Trotzdem habe ich den Eindruck (der natürlich falsch sein kann, da ich nur Einzelbeispiele, aber keine Statistiken dazu kenne), dass Verletzungen selbst bei noch recht jungen Profi-Fußballern heutzutage viel häufiger, schwerer und langwieriger sind als früher.
Dabei sind heute fünf (!) Auswechslungen pro Spiel erlaubt, während es m.W. bis Anfang der 1970er Jahre gar keine gab - und danach jahrzehntelang maximal zwei pro Spiel. D.h., angeschlagene Spieler mussten damals die Zähne zusammenbeißen und „einfach“ weiter durchspielen.
Was trotz hochprofessioneller Trainings- und sportmedizinischer Möglichkeiten die Verletzungsgefahr im Vergleich zu früher deutlich erhöht haben dürfte, ist, dass der Fußball viel, viel schneller, dynamischer und athletischer geworden ist, die Spieler einen extrem engen Terminkalender haben, ständig im Flugzeug sitzen usw.

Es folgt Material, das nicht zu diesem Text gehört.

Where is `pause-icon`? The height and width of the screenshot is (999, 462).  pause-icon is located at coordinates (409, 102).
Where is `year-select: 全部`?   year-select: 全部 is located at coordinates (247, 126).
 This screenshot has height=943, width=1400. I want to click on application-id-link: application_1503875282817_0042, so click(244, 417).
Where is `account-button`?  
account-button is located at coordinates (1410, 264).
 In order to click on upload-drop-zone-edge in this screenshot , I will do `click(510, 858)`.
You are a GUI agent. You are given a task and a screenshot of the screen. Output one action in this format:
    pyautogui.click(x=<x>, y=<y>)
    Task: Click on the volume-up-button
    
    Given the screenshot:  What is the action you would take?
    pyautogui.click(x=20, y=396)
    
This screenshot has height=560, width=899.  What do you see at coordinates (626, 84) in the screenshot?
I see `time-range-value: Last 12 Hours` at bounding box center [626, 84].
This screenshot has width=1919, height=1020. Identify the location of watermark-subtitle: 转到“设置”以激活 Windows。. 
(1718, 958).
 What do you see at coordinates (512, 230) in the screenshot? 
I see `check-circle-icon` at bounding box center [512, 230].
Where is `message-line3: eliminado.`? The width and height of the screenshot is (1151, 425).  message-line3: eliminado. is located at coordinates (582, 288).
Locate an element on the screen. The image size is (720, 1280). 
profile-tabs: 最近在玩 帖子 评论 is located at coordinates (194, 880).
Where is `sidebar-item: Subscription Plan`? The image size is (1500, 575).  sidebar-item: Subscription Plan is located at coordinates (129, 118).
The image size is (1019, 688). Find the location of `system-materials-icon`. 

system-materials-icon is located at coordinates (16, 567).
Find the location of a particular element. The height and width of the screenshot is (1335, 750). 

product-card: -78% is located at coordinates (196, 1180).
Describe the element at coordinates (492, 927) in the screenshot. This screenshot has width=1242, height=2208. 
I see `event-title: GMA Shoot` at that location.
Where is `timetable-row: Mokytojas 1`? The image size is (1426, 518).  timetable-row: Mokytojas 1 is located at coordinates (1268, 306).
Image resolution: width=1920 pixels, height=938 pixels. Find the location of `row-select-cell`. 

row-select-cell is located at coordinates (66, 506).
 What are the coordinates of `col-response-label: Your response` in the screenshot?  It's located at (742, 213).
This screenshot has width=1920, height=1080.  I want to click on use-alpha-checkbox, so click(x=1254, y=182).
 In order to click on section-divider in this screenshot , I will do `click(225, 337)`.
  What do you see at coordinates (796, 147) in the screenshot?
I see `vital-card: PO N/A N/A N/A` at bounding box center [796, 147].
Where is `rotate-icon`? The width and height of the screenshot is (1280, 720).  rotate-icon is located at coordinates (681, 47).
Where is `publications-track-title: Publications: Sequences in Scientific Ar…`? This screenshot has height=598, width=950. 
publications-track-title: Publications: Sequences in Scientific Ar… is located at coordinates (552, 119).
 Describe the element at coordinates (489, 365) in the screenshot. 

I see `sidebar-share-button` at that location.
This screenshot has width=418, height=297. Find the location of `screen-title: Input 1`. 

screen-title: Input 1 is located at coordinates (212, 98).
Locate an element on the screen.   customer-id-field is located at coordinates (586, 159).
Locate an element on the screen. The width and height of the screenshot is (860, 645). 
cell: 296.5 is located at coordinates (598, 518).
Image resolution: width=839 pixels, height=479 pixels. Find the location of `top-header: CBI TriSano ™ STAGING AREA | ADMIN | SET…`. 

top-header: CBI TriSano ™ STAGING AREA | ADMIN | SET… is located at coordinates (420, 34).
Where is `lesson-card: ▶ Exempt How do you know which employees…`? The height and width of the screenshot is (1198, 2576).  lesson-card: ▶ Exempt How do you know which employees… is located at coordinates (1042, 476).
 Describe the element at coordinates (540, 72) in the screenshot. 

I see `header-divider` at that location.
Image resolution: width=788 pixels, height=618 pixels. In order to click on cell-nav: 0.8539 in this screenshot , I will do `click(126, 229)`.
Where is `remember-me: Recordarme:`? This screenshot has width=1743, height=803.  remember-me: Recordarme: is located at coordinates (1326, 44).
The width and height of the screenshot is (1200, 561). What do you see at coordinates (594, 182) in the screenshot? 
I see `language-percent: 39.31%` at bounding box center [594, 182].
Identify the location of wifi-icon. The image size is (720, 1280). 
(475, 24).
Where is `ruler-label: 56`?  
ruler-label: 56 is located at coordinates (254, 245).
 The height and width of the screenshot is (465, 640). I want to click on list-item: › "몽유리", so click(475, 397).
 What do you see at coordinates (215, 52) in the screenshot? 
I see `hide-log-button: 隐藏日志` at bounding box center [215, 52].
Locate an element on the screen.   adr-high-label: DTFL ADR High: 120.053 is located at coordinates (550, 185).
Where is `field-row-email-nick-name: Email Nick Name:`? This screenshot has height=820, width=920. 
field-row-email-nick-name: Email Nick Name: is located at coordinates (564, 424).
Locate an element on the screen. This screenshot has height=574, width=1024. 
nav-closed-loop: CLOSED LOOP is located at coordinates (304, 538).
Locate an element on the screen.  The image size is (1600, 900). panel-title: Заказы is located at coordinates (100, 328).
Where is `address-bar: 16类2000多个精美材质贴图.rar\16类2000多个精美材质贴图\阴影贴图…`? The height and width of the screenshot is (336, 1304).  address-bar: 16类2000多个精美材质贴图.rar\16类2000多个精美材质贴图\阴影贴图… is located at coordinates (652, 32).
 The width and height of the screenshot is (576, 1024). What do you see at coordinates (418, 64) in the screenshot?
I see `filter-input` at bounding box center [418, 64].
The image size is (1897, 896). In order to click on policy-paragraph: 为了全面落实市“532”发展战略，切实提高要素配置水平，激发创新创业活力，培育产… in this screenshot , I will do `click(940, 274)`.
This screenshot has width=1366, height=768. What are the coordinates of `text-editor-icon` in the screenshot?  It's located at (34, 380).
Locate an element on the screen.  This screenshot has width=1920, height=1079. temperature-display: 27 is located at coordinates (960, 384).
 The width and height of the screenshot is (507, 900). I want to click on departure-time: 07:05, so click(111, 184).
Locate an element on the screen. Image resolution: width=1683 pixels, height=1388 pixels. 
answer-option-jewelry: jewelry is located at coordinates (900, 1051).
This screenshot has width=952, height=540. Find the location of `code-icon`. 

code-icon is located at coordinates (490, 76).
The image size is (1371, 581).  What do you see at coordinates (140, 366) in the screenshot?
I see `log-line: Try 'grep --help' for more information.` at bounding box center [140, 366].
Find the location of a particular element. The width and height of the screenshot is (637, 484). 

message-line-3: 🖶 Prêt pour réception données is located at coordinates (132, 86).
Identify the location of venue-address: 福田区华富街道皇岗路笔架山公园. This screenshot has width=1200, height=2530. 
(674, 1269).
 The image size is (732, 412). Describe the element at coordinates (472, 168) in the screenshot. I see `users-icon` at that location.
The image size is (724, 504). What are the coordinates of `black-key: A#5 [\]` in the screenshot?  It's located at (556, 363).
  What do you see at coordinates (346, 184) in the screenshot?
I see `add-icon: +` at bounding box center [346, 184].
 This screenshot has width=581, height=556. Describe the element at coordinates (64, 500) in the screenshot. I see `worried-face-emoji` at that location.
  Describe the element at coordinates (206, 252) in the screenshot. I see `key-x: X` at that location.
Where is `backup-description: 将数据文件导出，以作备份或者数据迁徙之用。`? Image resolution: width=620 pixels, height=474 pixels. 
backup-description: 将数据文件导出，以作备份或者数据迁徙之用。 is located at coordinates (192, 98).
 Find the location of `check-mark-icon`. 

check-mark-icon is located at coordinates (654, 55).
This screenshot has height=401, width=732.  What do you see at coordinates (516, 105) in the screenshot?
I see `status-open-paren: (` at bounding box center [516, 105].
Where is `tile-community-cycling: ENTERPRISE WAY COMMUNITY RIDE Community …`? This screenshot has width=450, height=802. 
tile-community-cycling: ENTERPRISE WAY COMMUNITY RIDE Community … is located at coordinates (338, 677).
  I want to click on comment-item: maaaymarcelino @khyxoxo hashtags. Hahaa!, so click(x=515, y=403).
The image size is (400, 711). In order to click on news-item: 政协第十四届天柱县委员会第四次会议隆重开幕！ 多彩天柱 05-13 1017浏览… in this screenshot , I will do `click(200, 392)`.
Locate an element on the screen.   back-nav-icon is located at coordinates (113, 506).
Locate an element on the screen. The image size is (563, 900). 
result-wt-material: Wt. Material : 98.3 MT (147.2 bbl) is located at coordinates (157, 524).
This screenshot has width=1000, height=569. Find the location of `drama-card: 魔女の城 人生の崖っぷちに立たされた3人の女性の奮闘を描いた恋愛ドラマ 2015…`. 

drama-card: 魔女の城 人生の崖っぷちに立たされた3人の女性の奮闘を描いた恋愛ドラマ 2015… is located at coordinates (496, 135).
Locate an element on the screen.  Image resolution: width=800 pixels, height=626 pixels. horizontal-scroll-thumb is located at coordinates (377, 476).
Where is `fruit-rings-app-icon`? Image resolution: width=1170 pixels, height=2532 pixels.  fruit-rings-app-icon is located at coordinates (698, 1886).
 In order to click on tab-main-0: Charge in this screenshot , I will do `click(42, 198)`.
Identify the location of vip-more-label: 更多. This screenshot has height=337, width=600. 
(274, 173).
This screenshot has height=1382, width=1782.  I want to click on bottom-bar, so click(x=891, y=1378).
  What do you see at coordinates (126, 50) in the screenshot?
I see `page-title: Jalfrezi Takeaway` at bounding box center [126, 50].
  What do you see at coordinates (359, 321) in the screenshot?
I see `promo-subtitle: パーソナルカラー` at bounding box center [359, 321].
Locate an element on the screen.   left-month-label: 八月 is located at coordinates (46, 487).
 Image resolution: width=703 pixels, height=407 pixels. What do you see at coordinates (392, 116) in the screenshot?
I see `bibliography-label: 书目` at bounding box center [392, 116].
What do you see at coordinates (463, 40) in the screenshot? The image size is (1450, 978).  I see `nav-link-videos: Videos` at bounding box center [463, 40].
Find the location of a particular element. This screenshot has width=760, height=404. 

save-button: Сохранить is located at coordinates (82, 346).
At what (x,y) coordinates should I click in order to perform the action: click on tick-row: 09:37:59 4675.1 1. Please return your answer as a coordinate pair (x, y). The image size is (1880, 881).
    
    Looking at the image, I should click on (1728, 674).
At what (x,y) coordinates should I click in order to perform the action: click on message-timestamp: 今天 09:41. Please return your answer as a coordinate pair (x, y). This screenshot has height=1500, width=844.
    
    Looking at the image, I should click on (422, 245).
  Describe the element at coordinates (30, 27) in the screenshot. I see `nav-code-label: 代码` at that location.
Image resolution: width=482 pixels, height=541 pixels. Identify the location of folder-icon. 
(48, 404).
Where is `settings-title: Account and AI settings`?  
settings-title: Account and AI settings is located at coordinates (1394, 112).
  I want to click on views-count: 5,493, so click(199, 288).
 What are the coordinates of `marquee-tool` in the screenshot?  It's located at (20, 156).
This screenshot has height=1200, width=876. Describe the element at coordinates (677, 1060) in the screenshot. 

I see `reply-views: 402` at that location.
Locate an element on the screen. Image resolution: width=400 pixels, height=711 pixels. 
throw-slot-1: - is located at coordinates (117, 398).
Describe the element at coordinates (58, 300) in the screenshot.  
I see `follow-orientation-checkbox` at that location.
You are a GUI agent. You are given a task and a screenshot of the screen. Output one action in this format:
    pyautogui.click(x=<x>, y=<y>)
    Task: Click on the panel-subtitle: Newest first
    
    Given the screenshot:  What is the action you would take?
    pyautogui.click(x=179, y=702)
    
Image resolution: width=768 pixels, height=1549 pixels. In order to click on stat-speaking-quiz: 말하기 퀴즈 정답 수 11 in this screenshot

Ich glaube, dass die Laufleistung pro Spieler und Spiel heute sehr viel höher ist als noch in den 1970er bis 1990er Jahren; und ich glaube auch kaum (obwohl man es damals gar nicht gemessen hat), dass es damals viele Bundesliga-Spieler gab, die mit einer Höchstgeschwindigkeit von 34 km/h übers Spielfeld sprinten konnten. Damals gab es einen einzigen Spielball, und wenn ein Spieler mal eine kleine Kunstpause einlegen wollte, hat er den Ball einfach hoch auf die Tribüne geknallt, und es dauerte eine Minute, bis mit diesem Ball weitergespielt werden konnte.
Frage also an Euch:
Glaubt Ihr, dass der Profi-Fußball, sagen wir, zwischen 1970 bis 1990 körperlich härter und „schmutziger“ (mehr üble versteckte Fouls, die der Schiedsrichter übersah) war als der heutige - oder umgekehrt?
Und teilt Ihr meinen Eindruck, dass es heute viel mehr Langzeitverletzte gibt als früher?
Jedenfalls kann ich mich kaum erinnern, dass es damals Zeiten gab, wo ein Drittel unseres Kernteams (also der erweiterten „ersten 11“) langzeitverletzt ausfiel. Gerade bei den muskulären Verletzungen scheint es mir doch eine deutliche Zunahme gegeben zu haben.
Es würde mich interessieren, wie Ihr das wahrnehmt und seht - jedenfalls die nicht mehr ganz so jungen unter Euch, die sich noch an „früher“ erinnern können.